在荧光显微镜观察下, DAPI 染剂是利用紫外光波长的光线激发。当 DAPI 与双股 DNA 结合时,最大吸收波长为 358nm,最大发射波长为 461nm ,其发散光的波长范围含盖了蓝色至青绿色。 DAPI 也可以和 RNA 结合,但产生的荧光强度不及与DNA 结合的结果,其发散光的波长范围约在 400nm 左右。
DAPI 的发散光为蓝色,且 DAPI 和绿色荧光蛋白 (Green fluorescent protein, GFP) 或 Texas Red 染剂 ( 红色荧光染剂 )的发散波长,仅有少部分重叠,研究员可以善用这项特性在单一的样品上进行多重荧光染色。

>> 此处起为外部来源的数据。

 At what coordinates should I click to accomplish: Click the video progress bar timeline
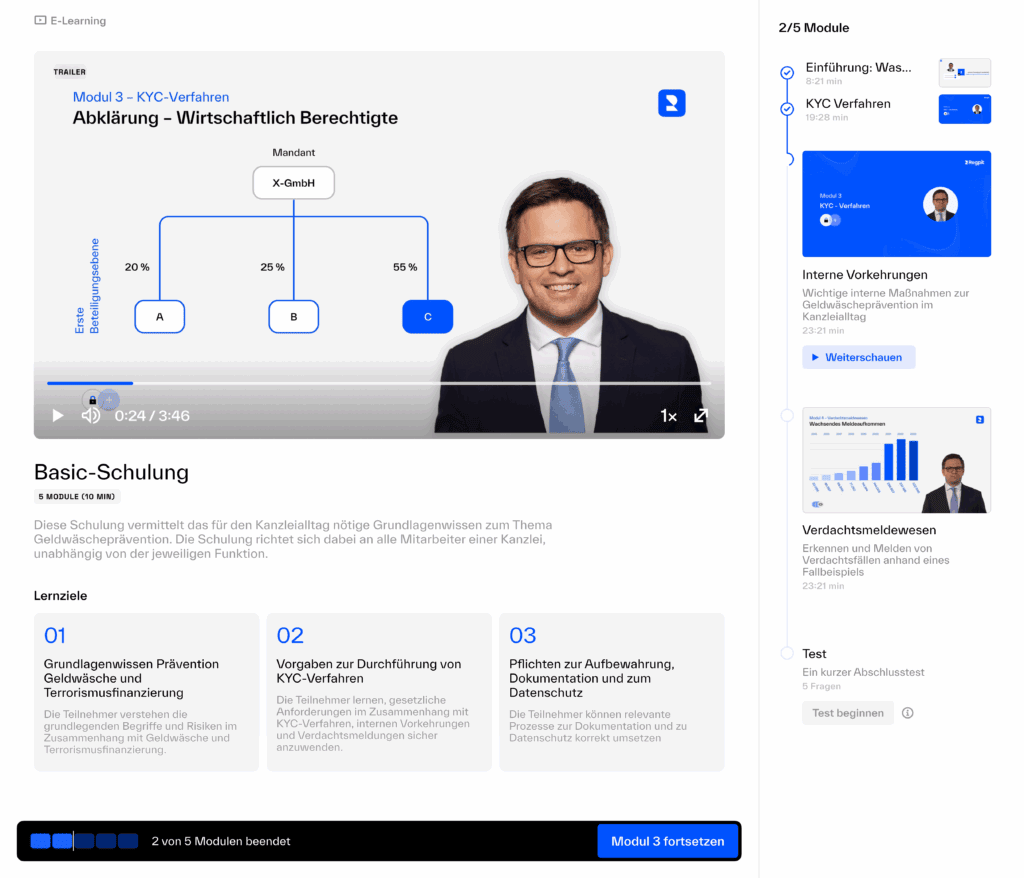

DAPI 能快速进入活细胞中与 DNA 结合,因此 DAPI 对生物体而言,也被视为一种毒性物质与致癌物。使用过程中应注意操作与抛弃的处理程序。
DAPI
中文名: 4 , 6- 联脒 -2- 苯基吲哚 (?)
英文名: 4',6-diamidino-2-phenylindole , 2-(4-amidinophenyl)-1H -indole-6-carboxamidine , DAPI dihydrochloride
分子式: C16H15N5
分子量: 277.324
CAS number : 28718-90-3
光谱性质:与双链 DNA 结合时最大吸收 / 最大发射为 358 nm/461 nm ;与 RNA 结合时,最大发射移动到 400 nm 左右。
染色原理:
DAPI 为一种荧光染料,可以穿透细胞膜与细胞核中的双链 DNA 结合而发挥标记的作用,可以产生比 DAPI 自身强 20 多倍的荧光,和 EB 相比,对双链 DNA 的染色灵敏度要高很多倍。显微镜下可以看到显蓝色荧光的细胞,荧光显微镜观察细胞标记的效率高 ( 几乎为 100 %) ,且对活细胞无毒副作用。 DAPI 染色常用于细胞凋亡检测,染色后用荧光显微镜观察或流式细胞仪检测。 DAPI 也常用于普通的细胞核染色以及某些特定情况下的双链 DNA 染色。细胞经热激处理后用 DAPI 染色 3 分钟,在荧光显微镜下可以看到到细胞核的形态变化。
a 、 正常的烟草细胞核:核形完整,染色质均匀。
b 、 染色质固缩,向外周聚集,形成周边化。
c 、 染色质进一步固缩,形成很多颗粒物质。
d 、 细胞核破裂形成碎片,核解体。
染色步骤:
在细胞移植前,将 DAPI 以一定的浓度加入培养基中,与细胞共同孵育过夜,用 PBS 缓冲液漂洗至少 6 次以洗掉未结合的DAPI ,在用酶消化后离心收集细胞,加入 DMEM 培养基制成细胞悬液以备用。
存储条件: -20 ℃ 避光保存
注意事项:
1 、 DAPI 强烈致癌,操作时要戴上手套。
2 、贮存液用 70% 酒精配制,浓度 100 µg/ml ,可用黑纸包住,长期冻存。使用液按 1:1000 用 PBS 稀释,最终浓度100 ng/ml 。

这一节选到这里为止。